Vladimir Androić (Владимир Андроић; born 30 July 1957) is a Serbian professional basketball coach and former professional player who is currently an assistant coach for Panathinaikos of the Greek Basketball League (GBL) and the EuroLeague.

== Playing career ==
A point guard, Androić played in Yugoslavia from 1975 to 1990 for Železničar Čačak, Borac Čačak, Šibenka, and Partizan. He retired as a player with Partizan in 1990.

== Coaching career ==
After retirement in 1990, Androić joined a coaching staff of Borac Čačak under Ratko Joksić as an assistant coach. After two years as the assistant coach, Androić got promoted as the new head coach of Borac. Later, he coached Mašinac and Mladost Čačak. Also, he coached teams in Cyprus and Russia (Lokomotiv Rostov).

On 14 October 2011, Zagreb hired Androić as their new head coach. On 29 March 2012, Zagreb parted ways with him.

In August 2013, Fenerbahçe head coach Željko Obradović added Androić to his coaching staff as an assistant. Androić left Fenerbahçe following the departure of Obradović after the end of the 2019–20 season.

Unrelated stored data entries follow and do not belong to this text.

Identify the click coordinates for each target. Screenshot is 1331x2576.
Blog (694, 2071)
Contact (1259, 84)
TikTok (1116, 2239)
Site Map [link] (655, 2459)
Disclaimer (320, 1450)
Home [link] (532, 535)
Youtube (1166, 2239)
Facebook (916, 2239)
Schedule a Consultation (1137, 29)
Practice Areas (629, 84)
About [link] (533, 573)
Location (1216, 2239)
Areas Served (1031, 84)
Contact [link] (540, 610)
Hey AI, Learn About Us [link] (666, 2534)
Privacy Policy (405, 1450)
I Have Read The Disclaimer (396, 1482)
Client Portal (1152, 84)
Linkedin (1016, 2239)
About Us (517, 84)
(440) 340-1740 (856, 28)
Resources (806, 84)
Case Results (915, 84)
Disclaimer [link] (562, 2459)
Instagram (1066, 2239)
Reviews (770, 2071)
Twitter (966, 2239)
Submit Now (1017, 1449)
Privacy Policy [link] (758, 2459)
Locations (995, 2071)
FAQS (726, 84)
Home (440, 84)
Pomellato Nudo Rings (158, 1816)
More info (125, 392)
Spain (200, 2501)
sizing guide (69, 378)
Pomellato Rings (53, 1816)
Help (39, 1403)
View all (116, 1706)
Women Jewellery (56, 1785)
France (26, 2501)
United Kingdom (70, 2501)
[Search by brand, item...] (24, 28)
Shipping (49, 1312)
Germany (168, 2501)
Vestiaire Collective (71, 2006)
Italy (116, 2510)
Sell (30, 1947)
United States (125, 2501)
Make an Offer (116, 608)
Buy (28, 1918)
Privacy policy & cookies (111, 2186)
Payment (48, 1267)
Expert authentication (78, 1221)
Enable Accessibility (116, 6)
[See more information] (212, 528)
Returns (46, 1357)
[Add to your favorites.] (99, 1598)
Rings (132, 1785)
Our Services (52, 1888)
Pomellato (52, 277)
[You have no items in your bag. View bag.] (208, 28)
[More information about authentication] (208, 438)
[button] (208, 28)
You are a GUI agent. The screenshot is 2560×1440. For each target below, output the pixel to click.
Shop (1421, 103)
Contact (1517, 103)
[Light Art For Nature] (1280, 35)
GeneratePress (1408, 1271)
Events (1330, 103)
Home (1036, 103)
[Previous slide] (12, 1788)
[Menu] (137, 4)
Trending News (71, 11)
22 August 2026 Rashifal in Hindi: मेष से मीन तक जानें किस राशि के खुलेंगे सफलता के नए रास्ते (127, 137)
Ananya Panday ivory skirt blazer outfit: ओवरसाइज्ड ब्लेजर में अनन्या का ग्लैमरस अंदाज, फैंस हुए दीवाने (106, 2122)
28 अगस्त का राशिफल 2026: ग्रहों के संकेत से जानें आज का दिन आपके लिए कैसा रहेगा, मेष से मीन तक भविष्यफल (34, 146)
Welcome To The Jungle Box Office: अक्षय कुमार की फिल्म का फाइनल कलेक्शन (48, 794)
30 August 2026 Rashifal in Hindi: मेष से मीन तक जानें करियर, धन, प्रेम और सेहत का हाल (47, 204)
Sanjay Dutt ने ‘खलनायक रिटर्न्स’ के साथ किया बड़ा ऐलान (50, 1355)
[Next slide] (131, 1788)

In August 2021, Androić was named an assistant coach for Partizan under Željko Obradović.

== Career achievements ==
- As assistant coach
- EuroLeague champion: 1 (with Fenerbahçe: 2016–17)
- Turkish League champion: 4 (with Fenerbahçe: 2013–14, 2015–16, 2016–17, 2017–18)
- Turkish Cup winner: 3 (with Fenerbahçe: 2016, 2019, 2020)
- Turkish Super Cup winner: 3 (with Fenerbahçe: 2013, 2016, 2017)
- Adriatic League champion: 2 (with Partizan: 2022–23, 2024–25)
- Serbian League champion: 1 (with Partizan: 2024–25)

== Personal life ==
His father Borislav Androić was born in Petrova Gora, a village near Lobor, in present-day Croatia. As a military analyst of the Yugoslav People's Army, Borislav moved to Čačak prior Vladimir was born and there he met Vladimir's mother.

Androić served as the best man at the wedding of basketball coach Željko Obradović.